• Directions for this task: Looking only at the lines below that contain "Expand", give the number of them and no other text.

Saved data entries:
###

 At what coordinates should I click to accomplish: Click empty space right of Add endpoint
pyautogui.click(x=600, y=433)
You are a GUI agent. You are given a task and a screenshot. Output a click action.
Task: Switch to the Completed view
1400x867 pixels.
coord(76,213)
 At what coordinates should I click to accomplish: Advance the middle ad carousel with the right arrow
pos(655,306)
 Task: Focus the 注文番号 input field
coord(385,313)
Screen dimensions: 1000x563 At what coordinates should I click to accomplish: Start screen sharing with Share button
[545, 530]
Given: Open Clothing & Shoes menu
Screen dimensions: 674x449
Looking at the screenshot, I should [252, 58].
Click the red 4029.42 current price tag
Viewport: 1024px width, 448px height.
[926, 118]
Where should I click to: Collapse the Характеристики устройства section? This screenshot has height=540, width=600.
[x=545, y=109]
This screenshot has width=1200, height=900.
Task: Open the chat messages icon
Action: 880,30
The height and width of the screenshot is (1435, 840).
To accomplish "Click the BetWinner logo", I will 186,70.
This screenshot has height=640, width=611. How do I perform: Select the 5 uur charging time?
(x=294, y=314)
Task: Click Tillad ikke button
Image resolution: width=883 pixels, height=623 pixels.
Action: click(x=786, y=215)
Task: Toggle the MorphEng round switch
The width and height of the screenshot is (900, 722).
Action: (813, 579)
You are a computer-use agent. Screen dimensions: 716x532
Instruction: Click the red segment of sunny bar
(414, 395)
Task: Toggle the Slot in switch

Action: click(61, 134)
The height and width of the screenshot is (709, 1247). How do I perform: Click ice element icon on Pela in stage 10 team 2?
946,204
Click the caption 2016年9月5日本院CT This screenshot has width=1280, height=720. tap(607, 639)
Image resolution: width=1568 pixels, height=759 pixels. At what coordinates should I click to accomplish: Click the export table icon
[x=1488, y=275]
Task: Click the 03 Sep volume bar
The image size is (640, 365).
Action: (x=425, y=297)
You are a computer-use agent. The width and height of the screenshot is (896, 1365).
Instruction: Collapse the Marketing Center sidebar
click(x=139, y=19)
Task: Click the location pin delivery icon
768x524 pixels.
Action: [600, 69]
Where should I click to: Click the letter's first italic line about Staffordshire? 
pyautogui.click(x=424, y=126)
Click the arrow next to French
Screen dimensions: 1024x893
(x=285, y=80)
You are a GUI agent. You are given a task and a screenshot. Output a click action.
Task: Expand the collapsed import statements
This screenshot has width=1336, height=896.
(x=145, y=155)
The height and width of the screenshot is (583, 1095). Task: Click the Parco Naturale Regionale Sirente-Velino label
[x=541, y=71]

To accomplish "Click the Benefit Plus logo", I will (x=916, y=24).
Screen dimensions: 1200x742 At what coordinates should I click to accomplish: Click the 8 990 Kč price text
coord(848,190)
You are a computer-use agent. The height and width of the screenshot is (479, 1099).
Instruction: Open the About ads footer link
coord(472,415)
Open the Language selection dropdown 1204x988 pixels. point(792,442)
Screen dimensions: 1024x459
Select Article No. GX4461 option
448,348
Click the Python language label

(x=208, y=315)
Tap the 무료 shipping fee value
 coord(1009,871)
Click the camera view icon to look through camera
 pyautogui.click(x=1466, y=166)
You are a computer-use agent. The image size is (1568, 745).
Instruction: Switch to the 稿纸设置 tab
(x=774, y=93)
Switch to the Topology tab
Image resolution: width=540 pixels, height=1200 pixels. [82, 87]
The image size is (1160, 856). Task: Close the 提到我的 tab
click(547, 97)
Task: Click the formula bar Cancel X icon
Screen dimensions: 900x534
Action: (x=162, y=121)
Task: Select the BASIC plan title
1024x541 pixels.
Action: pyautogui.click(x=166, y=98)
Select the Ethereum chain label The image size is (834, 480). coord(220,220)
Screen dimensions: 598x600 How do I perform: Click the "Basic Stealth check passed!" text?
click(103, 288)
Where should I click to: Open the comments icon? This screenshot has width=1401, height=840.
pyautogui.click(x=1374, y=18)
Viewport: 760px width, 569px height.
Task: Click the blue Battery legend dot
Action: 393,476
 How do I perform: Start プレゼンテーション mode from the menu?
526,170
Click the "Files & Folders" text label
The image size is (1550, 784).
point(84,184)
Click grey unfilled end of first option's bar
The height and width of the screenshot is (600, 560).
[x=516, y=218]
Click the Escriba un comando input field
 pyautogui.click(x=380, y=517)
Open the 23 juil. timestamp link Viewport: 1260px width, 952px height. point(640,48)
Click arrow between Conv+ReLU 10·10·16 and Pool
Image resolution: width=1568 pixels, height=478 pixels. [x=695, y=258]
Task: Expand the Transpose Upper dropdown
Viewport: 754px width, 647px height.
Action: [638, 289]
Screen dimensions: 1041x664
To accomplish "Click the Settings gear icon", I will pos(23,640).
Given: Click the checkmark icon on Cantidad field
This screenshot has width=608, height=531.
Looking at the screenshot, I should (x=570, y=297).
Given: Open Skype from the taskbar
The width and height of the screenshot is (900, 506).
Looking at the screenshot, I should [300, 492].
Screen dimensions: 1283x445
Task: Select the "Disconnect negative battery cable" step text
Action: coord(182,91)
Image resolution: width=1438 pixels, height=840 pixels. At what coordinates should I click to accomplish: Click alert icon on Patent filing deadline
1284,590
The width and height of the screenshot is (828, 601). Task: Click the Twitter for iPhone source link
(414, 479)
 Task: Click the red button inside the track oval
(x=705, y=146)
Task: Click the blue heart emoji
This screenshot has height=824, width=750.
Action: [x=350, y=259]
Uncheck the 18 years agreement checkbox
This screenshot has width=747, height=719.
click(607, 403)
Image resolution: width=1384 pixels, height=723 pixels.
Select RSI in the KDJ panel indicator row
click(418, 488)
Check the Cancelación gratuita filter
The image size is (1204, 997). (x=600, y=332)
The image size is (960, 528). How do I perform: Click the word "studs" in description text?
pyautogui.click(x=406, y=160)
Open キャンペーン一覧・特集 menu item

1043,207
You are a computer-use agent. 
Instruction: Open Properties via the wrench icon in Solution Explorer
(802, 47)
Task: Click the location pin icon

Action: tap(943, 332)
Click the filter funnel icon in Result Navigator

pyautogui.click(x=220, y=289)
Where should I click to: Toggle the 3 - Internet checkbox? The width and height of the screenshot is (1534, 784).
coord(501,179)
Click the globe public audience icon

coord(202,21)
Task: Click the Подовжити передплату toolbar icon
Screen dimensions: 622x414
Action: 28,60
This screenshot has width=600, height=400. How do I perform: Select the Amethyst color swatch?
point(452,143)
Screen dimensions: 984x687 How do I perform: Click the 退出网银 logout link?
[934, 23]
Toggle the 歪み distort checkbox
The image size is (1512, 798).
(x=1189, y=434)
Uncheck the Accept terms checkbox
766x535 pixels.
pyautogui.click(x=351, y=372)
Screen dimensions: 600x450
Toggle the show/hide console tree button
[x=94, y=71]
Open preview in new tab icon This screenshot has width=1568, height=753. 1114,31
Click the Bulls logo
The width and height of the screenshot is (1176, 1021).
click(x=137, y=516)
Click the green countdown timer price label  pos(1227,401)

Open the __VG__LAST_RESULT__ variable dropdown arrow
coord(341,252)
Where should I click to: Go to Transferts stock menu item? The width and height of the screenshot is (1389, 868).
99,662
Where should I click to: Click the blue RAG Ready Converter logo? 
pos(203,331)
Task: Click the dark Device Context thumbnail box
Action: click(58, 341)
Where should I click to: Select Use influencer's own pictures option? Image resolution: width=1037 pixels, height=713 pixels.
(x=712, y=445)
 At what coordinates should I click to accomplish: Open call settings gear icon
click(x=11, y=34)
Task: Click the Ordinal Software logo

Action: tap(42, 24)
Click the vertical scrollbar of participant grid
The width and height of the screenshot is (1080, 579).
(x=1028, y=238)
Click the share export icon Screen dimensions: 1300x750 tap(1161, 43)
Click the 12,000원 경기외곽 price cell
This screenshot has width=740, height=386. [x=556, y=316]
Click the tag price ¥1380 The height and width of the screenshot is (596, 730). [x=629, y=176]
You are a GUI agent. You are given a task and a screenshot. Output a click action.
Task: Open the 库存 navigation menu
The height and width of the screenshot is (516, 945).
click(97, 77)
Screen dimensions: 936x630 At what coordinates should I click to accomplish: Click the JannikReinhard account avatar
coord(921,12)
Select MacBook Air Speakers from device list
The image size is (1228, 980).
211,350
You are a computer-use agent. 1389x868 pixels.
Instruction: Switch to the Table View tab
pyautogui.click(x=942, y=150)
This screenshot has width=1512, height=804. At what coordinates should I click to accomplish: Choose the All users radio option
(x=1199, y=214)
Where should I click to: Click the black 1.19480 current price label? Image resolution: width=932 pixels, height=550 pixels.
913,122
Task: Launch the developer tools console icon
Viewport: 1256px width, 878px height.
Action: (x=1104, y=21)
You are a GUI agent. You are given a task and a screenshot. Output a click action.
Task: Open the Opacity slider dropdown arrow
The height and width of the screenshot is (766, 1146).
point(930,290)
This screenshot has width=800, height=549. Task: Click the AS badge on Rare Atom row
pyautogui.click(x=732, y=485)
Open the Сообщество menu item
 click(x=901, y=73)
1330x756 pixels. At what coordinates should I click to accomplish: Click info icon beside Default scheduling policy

###

• Exercise output: 2